Text for analysis section start

Senator Kerry in Iraq, September 2005

In the lead up to the Iraq War, Kerry said on October 9, 2002; "I will be voting to give the President of the United States the authority to use force, if necessary, to disarm Saddam Hussein because I believe that a deadly arsenal of weapons of mass destruction in his hands is a real and grave threat to our security." Bush relied on that resolution in ordering the 2003 invasion of Iraq. Kerry also gave a January 23, 2003, speech to Georgetown University saying "Without question, we need to disarm Saddam Hussein. He is a brutal, murderous dictator; leading an oppressive regime he presents a particularly grievous threat because he is so consistently prone to miscalculation. So the threat of Saddam Hussein with weapons of mass destruction is real." Kerry did, however, warn that the administration should exhaust its diplomatic avenues before launching war: "Mr. President, do not rush to war, take the time to build the coalition, because it's not winning the war that's hard, it's winning the peace that's hard."

After the invasion of Iraq, when no weapons of mass destruction were found, Kerry strongly criticized Bush, contending that he had misled the country: "When the President of the United States looks at you and tells you something, there should be some trust."

====Libya====
In 2011, Kerry supported American military action in Libya.

===Leadership===
Kerry chaired the Senate Select Committee on POW/MIA Affairs from 1991 to 1993. The committee's report, which Kerry endorsed, stated there was "no compelling evidence that proves that any American remains alive in captivity in Southeast Asia". In 1994 the Senate passed a resolution, sponsored by Kerry and fellow Vietnam veteran John McCain, that called for an end to the existing trade embargo against Vietnam; it was intended to pave the way for normalization. In 1995, President Bill Clinton normalized diplomatic relations with the country of Vietnam.

Kerry was the chairman of the Democratic Senatorial Campaign Committee from 1987 to 1989. He was reelected to the Senate in 1990, 1996 (after winning re-election against the then-Governor of Massachusetts Republican William Weld), 2002, and 2008. In January 2009, Kerry replaced Joe Biden as the chairman of the Senate Foreign Relations Committee.

As a role model for campus leaders across the nation and strong advocate for global development, Kerry was honored by the Millennium Campus Network (MCN) as a Global Generation Award winner in 2011.

===Committee assignments===
During his tenure, Kerry served on four Senate committees and nine subcommittees:
- Committee on Commerce, Science and Transportation
  - Subcommittee on Aviation Operations, Safety, and Security
  - Subcommittee on Communications, Technology, and the Internet (chairman)
  - Subcommittee on Competitiveness, Innovation, and Export Promotion
  - Subcommittee on Oceans, Atmosphere, Fisheries, and Coast Guard
  - Subcommittee on Science and Space
  - Subcommittee on Surface Transportation and Merchant Marine Infrastructure, Safety, and Security
- Committee on Finance
  - Subcommittee on Health Care
  - Subcommittee on Energy, Natural Resources, and Infrastructure
  - Subcommittee on International Trade, Customs, and Global Competitiveness
- Committee on Foreign Relations (Chairman 2009–2013)

Text for analysis section end
Provided data section start

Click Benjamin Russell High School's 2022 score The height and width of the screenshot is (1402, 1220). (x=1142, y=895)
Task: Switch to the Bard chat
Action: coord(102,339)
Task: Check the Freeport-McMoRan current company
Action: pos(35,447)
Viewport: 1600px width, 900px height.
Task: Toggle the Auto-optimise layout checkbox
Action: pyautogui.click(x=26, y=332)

Provided data section end

Exercise description >> According to the text on Senator Kerry, whom did Kerry replace as chairman of the Senate Foreign Relations Committee in January 2009?

Solution below >> Joe Biden